Like many of Alberto’s initiatives, to me this one made a lot of sense to me.  Many of our offices were spending even less than 50% on “tangible benefits” in those days, and encouraging all of us to become more efficient made sense to me.  I could certainly see ways that we could become more efficient.  But, also like many of his initiatives, it was handled clumsily, pushed too rigidly, and alienated the very people who were implementing it, and who would have been his best allies.  There was a backlash.

So Alberto liked what Annuska was doing, because it was low-cost.  And we in SARO and across South America began to like the model, too, because there seemed to be a big difference in the communities.  People from villages in Cañar managed projects themselves, learned a lot from that experience, and did good jobs – at least as well as our armies of “Social Promoters” seemed to be doing in other offices.  And when I commissioned a review of the Plan Cañar model, asking my old boss Monique van’t Hek from Tuluá to review things, the conclusions were very positive.

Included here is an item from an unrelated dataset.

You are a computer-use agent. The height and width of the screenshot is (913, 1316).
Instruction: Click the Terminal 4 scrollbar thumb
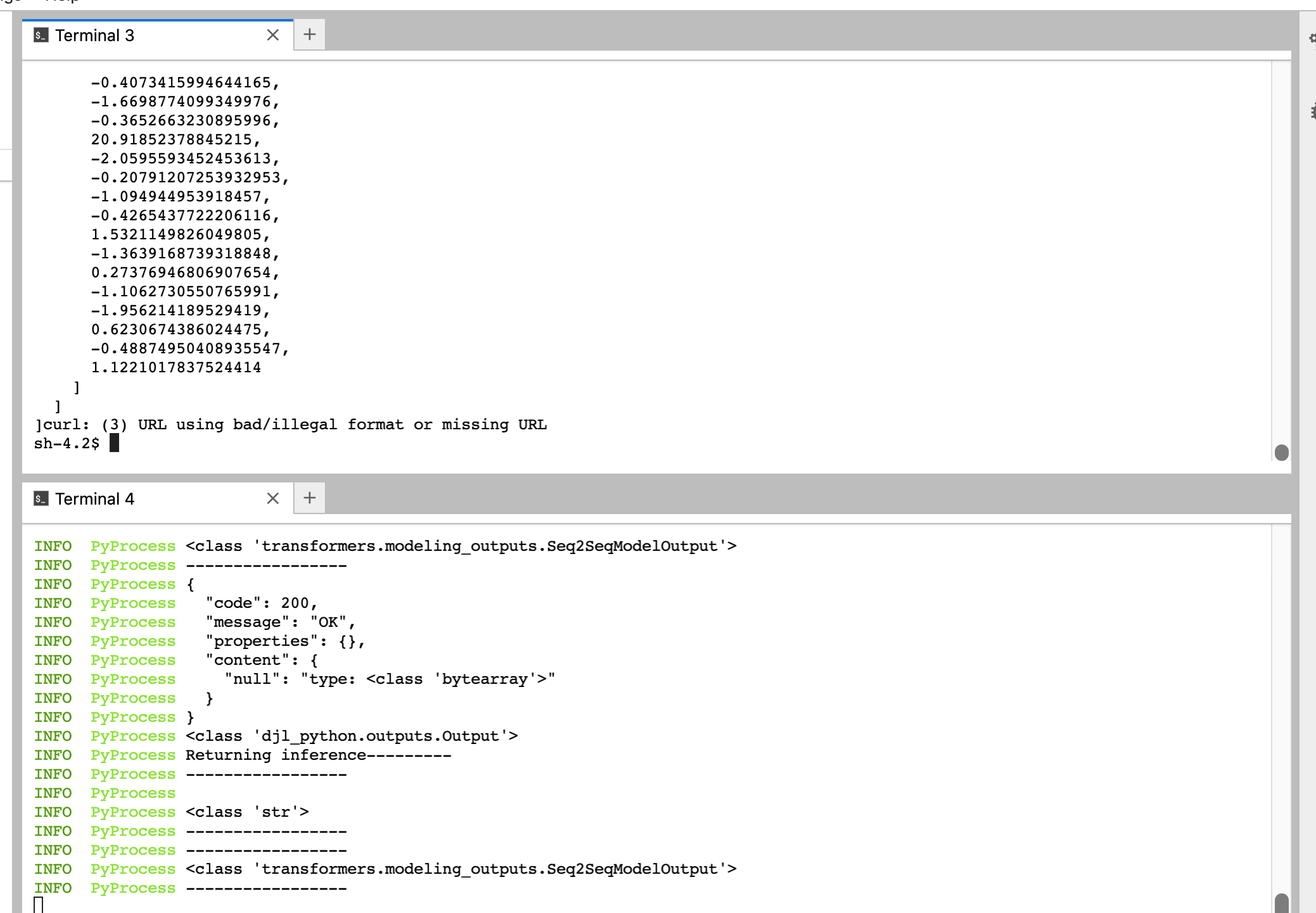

There were a couple other Field Offices where Plan was putting community members more centrally into the driver’s seat; for example, Mac Abbey in Plan Loja (Ecuador) was doing something quite similar.  These other initiatives were perhaps not quite as radical as Annuska’s approach in Cañar, but the difference was that they were approaching the change intentionally from the point of view of “empowering” the community, rather than having a “low-staff” model as such.

We at SARO began to pick up the importance of these initiatives, and started a process of strategic planning that incorporated the shift towards “empowerment” into a region-wide commitment.  Plan South America got excited at this strategic movement, partly because the overall organization seemed to be drifting, and it gave us a cause to rally around.  And, ironically, Alberto was very supportive, for his own reasons (as I described above, he liked the low-cost aspect of the model.)  The rest of the organisation – senior management at IH, staff in other regions – was much less enthusiastic!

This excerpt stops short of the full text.